_TASK TO COMPLETE:_
Copy the listing out in full. Keep every word as it is.

_TASK INPUTS:_
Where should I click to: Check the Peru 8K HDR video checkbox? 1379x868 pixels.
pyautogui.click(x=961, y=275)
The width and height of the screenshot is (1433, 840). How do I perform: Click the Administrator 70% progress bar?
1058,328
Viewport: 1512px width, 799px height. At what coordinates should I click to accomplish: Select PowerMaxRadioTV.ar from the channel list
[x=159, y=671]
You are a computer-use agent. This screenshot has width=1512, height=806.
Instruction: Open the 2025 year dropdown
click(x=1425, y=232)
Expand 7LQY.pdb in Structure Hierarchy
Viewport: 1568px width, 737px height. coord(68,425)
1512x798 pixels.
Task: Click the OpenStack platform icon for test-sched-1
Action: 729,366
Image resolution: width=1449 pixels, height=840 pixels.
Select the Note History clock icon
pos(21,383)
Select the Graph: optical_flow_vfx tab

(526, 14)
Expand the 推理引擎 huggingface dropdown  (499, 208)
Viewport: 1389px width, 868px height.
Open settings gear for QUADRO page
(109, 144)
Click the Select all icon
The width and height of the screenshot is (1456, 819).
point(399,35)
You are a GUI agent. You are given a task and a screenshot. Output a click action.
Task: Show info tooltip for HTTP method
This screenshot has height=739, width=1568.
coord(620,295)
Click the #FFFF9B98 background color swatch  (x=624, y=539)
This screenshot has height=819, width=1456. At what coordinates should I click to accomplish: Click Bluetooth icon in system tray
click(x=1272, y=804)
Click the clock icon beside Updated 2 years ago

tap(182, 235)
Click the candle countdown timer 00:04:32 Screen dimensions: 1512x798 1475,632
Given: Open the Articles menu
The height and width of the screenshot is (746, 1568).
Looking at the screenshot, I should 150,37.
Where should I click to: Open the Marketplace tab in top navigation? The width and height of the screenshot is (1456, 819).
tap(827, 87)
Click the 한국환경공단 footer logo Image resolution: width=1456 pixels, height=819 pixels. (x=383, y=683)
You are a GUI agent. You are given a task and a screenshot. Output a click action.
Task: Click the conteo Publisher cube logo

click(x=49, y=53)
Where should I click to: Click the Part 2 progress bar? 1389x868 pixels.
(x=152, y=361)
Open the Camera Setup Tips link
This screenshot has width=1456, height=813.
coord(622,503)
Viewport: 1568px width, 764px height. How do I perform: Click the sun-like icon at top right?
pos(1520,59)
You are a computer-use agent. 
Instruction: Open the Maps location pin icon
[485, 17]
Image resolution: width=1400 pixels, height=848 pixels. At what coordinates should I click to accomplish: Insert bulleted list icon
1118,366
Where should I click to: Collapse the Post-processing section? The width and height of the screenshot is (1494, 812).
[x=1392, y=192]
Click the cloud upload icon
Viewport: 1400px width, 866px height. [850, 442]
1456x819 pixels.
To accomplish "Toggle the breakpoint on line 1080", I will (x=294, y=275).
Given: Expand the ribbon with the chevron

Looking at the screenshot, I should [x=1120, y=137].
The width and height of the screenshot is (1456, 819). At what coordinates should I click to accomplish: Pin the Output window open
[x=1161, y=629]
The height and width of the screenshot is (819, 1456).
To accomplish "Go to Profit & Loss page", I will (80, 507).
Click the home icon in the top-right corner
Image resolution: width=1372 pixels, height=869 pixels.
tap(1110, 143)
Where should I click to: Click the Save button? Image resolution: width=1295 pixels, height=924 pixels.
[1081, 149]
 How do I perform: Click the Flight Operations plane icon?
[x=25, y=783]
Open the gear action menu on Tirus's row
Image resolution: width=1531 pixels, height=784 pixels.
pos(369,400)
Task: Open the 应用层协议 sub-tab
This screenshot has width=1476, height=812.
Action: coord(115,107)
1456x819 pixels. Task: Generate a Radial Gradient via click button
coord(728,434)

_TASK SOLUTION:_
Where should I click to: Check the Peru 8K HDR video checkbox? 1379x868 pixels.
pyautogui.click(x=961, y=275)
The width and height of the screenshot is (1433, 840). How do I perform: Click the Administrator 70% progress bar?
1058,328
Viewport: 1512px width, 799px height. At what coordinates should I click to accomplish: Select PowerMaxRadioTV.ar from the channel list
[x=159, y=671]
You are a computer-use agent. This screenshot has width=1512, height=806.
Instruction: Open the 2025 year dropdown
click(x=1425, y=232)
Expand 7LQY.pdb in Structure Hierarchy
Viewport: 1568px width, 737px height. coord(68,425)
1512x798 pixels.
Task: Click the OpenStack platform icon for test-sched-1
Action: 729,366
Image resolution: width=1449 pixels, height=840 pixels.
Select the Note History clock icon
pos(21,383)
Select the Graph: optical_flow_vfx tab

(526, 14)
Expand the 推理引擎 huggingface dropdown  (499, 208)
Viewport: 1389px width, 868px height.
Open settings gear for QUADRO page
(109, 144)
Click the Select all icon
The width and height of the screenshot is (1456, 819).
point(399,35)
You are a GUI agent. You are given a task and a screenshot. Output a click action.
Task: Show info tooltip for HTTP method
This screenshot has height=739, width=1568.
coord(620,295)
Click the #FFFF9B98 background color swatch  (x=624, y=539)
This screenshot has height=819, width=1456. At what coordinates should I click to accomplish: Click Bluetooth icon in system tray
click(x=1272, y=804)
Click the clock icon beside Updated 2 years ago

tap(182, 235)
Click the candle countdown timer 00:04:32 Screen dimensions: 1512x798 1475,632
Given: Open the Articles menu
The height and width of the screenshot is (746, 1568).
Looking at the screenshot, I should 150,37.
Where should I click to: Open the Marketplace tab in top navigation? The width and height of the screenshot is (1456, 819).
tap(827, 87)
Click the 한국환경공단 footer logo Image resolution: width=1456 pixels, height=819 pixels. (x=383, y=683)
You are a GUI agent. You are given a task and a screenshot. Output a click action.
Task: Click the conteo Publisher cube logo

click(x=49, y=53)
Where should I click to: Click the Part 2 progress bar? 1389x868 pixels.
(x=152, y=361)
Open the Camera Setup Tips link
This screenshot has width=1456, height=813.
coord(622,503)
Viewport: 1568px width, 764px height. How do I perform: Click the sun-like icon at top right?
pos(1520,59)
You are a computer-use agent. 
Instruction: Open the Maps location pin icon
[485, 17]
Image resolution: width=1400 pixels, height=848 pixels. At what coordinates should I click to accomplish: Insert bulleted list icon
1118,366
Where should I click to: Collapse the Post-processing section? The width and height of the screenshot is (1494, 812).
[x=1392, y=192]
Click the cloud upload icon
Viewport: 1400px width, 866px height. [850, 442]
1456x819 pixels.
To accomplish "Toggle the breakpoint on line 1080", I will (x=294, y=275).
Given: Expand the ribbon with the chevron

Looking at the screenshot, I should [x=1120, y=137].
The width and height of the screenshot is (1456, 819). At what coordinates should I click to accomplish: Pin the Output window open
[x=1161, y=629]
The height and width of the screenshot is (819, 1456).
To accomplish "Go to Profit & Loss page", I will (80, 507).
Click the home icon in the top-right corner
Image resolution: width=1372 pixels, height=869 pixels.
tap(1110, 143)
Where should I click to: Click the Save button? Image resolution: width=1295 pixels, height=924 pixels.
[1081, 149]
 How do I perform: Click the Flight Operations plane icon?
[x=25, y=783]
Open the gear action menu on Tirus's row
Image resolution: width=1531 pixels, height=784 pixels.
pos(369,400)
Task: Open the 应用层协议 sub-tab
This screenshot has width=1476, height=812.
Action: coord(115,107)
1456x819 pixels. Task: Generate a Radial Gradient via click button
coord(728,434)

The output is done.